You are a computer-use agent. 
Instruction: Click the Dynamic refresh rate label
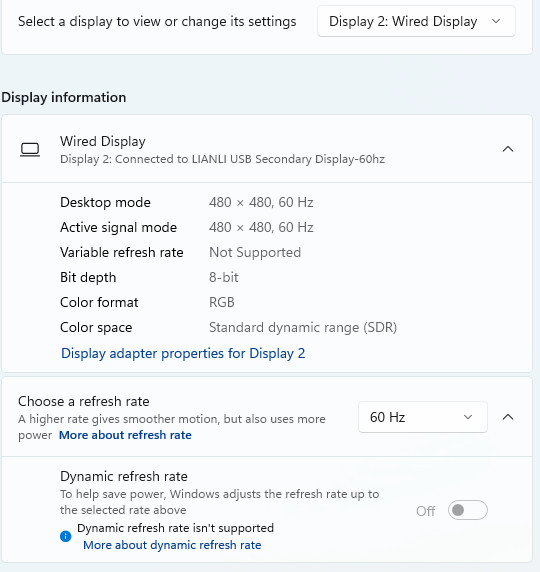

____

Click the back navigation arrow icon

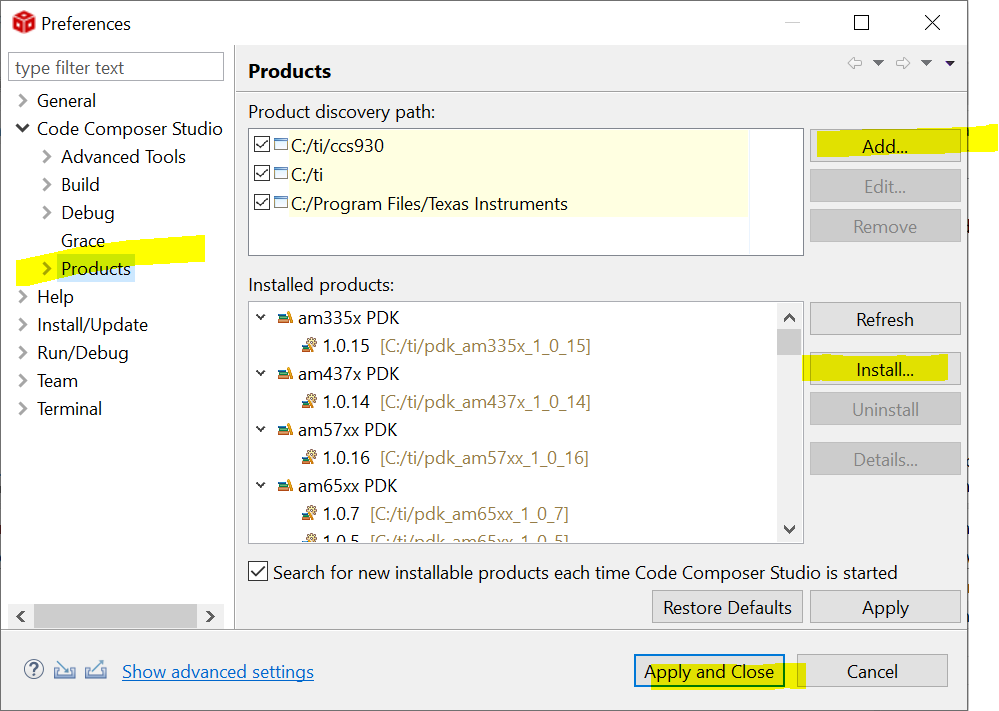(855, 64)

____

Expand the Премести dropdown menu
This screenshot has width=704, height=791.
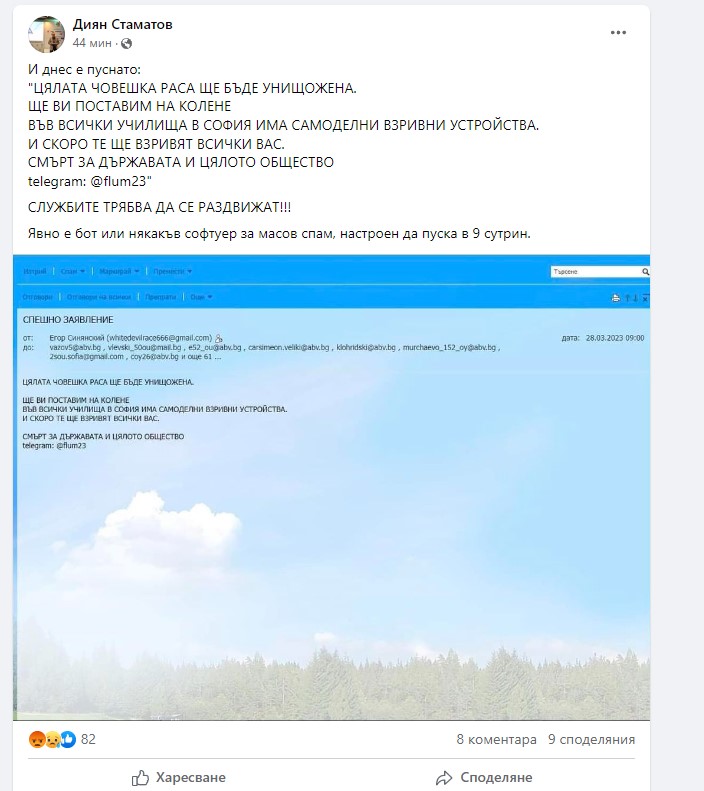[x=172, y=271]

____

TASK PROMPT |
Both the line containing "You are a computer-use agent." and the line containing "Instruction: Click the" belong in the answer. Print them and every line above that falls between them exactly, and no others.

EXPECTED OUTPUT |
You are a computer-use agent. 
Instruction: Click the Dynamic refresh rate label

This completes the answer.